→ **Problem description**: Please copy exactly the part of the records below that opens with the line containing "The width and" and closes with the line containing "Given: Open the hamburger navigation menu", leaving out any pictures.

→ **Input**:
_ _ _ _
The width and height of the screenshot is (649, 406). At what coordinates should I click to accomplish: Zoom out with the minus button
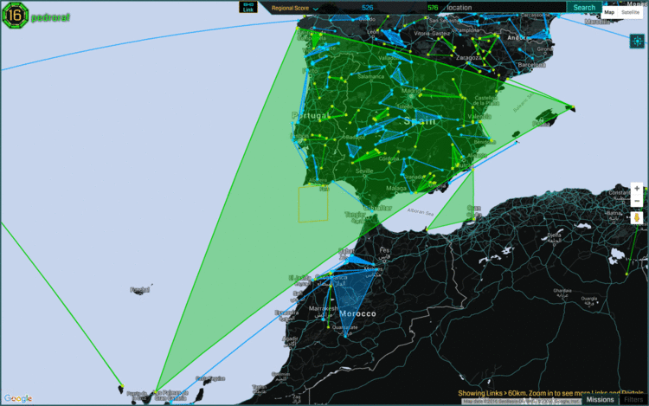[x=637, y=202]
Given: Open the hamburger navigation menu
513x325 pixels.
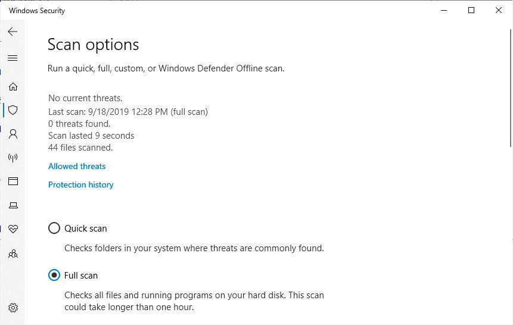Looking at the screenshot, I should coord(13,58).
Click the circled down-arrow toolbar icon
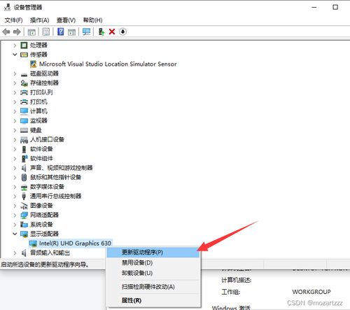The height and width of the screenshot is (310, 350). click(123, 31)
_ _ _ _
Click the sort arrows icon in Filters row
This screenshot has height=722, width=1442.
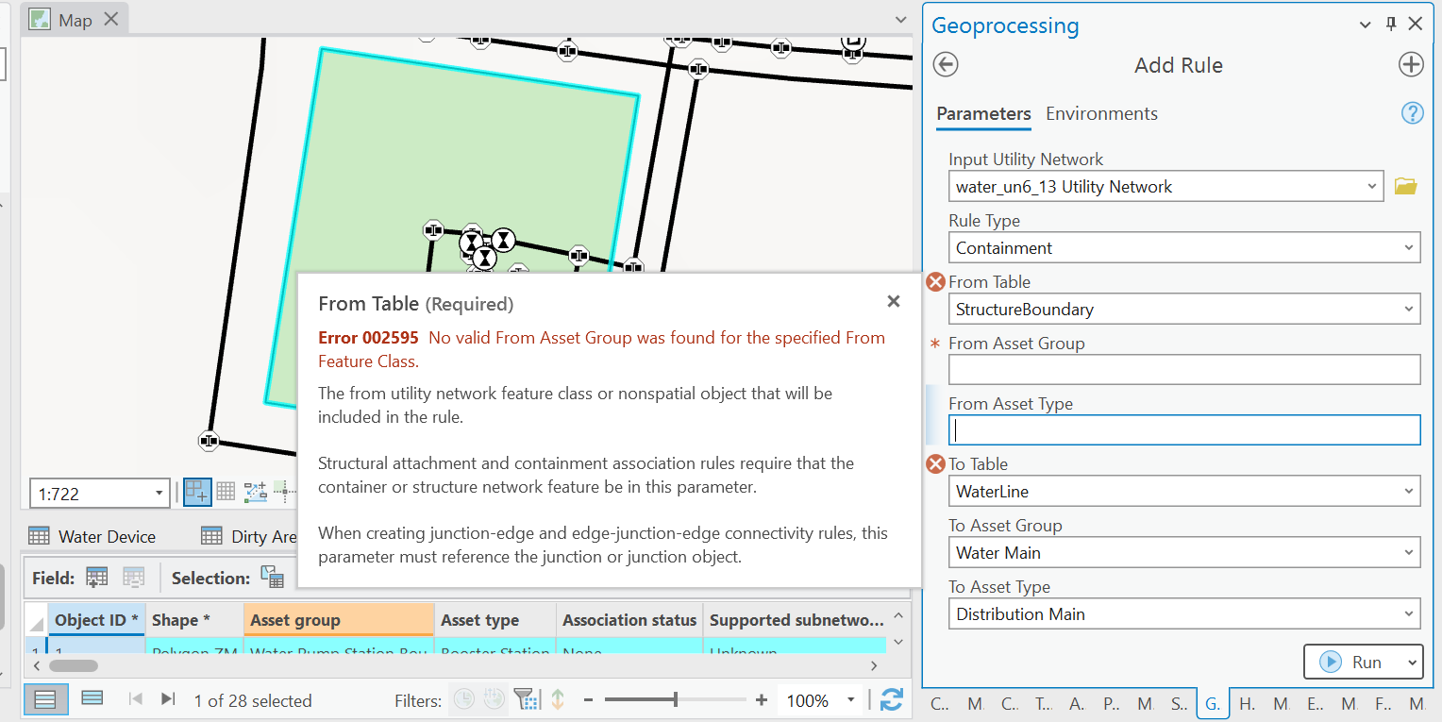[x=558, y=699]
_ _ _ _
→ **Result below**:
The width and height of the screenshot is (649, 406). At what coordinates should I click to accomplish: Zoom out with the minus button
[x=637, y=202]
Given: Open the hamburger navigation menu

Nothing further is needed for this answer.